By PAULO SILVEIRA*
Memory of the granting of the title of doctor “honoris causa” to Florestan Fernandes, at the University of Coimbra
End of June. Summer was already threatening to burn. Small Square in Coimbra. I'm going to call it Revolution Square, from the Carnation Revolution. Right across the street, it wouldn't take long, a small museum would be inaugurated. Say, why not, Museum of Freedom. The building, still retaining a gloomy appearance, was the former headquarters of the PIDE, the Portuguese political police – a place of horror and torture. Keeping due proportions, the same happened with the building where the former DOPS operated here in São Paulo.
In this small square, a handful of people. Not much more than a hundred. At that moment, the then president of Portugal, Doctor Mario Soares, was speaking. Right up ahead I see a guy I think I identify as Major Otelo Saraiva de Carvalho. Precisely the one who started the April Revolution, raising the troops under his command.

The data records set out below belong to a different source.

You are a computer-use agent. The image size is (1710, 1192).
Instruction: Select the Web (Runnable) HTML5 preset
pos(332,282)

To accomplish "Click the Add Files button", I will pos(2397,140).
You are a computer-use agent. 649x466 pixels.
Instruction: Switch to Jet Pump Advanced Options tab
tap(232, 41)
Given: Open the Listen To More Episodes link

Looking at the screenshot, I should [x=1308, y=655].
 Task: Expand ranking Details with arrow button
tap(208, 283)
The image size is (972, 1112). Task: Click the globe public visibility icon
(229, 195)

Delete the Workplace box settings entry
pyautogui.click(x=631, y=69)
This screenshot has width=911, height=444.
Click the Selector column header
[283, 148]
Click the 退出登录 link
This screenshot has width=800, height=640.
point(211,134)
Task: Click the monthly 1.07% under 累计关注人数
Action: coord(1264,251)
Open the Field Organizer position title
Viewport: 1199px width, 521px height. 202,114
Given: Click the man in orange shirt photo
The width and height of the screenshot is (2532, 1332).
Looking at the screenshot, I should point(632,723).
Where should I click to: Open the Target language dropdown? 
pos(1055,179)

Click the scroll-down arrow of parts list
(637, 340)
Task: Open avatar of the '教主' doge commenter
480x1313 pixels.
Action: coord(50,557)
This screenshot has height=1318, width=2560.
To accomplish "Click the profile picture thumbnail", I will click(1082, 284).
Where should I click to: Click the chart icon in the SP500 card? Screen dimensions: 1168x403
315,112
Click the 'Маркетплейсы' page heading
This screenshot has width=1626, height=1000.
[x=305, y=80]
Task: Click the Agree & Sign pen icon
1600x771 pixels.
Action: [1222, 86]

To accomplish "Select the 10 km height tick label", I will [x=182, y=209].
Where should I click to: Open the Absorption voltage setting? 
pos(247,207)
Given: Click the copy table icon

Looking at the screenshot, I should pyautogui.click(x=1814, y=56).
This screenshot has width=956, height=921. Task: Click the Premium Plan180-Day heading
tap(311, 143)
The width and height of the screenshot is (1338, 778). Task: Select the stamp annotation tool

I wouldn't miss this occasion for anything. I went to him, confirmed the identity; it was himself: Major Otelo Saraiva de Carvalho, and I allowed myself to greet him.
Returning to my seat, Florestan Fernandes, who was nearby, had noticed in my movement something on the order of symbolic recognition. Immediately he asked me who was the person I had come to greet. When I told him who I was, Florestan was blunt: since you greeted him, take me there and introduce me.
Weight on shoulders! Introducing Florestan Fernandes to Otelo Saraiva de Carvalho was something extraordinary for me. Two great fighters, from different continents. One wielding the weapons of criticism and the other the criticism of weapons. Both aiming, each in their own way, in their own corner and in their time, the fall of Salazar's long dictatorship: a tomorrow that had finally arrived and that was called the Carnation Revolution. His day is “April 25th”, his song “Grândola Vila Morena”.
I fulfilled the formality of the introduction that Florestan had requested. Otelo told Florestan that he did not live in Coimbra and that he was there precisely to attend the ceremony for the granting of the doctor's title "Honorary” which would be granted to him the following day at the University of Coimbra.
The following day, in fact, there was Otelo Saraiva de Carvalho in a chapel at the University of Coimbra.
This time, the person who gave the presentation speech of the candidate to the University's collegiate was the professor who proposed the title, Boaventura de Sousa Santos. At a given moment, he recalled some aspects of Florestan's biography, who, the son of an illiterate Portuguese peasant woman, began life as a shoeshine boy and then, little by little, and with an iron will, polished himself: through words, through books , by reading and writing and, of course, choosing and making friends, so many.
Close by were two of Florestan's oldest friends, who therefore knew his biography very well. Miguel Urbano Rodrigues and Fernando Henrique Cardoso. The first, a historic communist from the Portuguese party; Fernando Henrique, at the time, senator of the republic. Both, by choice, dressed in a breastplate of protection against the display of their own feelings.
Heloísa Fernandes, beside me, drew my attention to the tears that Miguel Urbano and Fernando Henrique were trying in vain to hide. Perhaps they were touched by Boaventura's speech recalling the career of the shoeshine boy who at that moment was becoming a doctor Honorary of the prestigious and multicentennial University of Coimbra.
* Paulo Silveira is a psychoanalyst and retired professor in the sociology department at USP. Author, among other books, of On the side of history: a critical reading of Althusser's work (Police).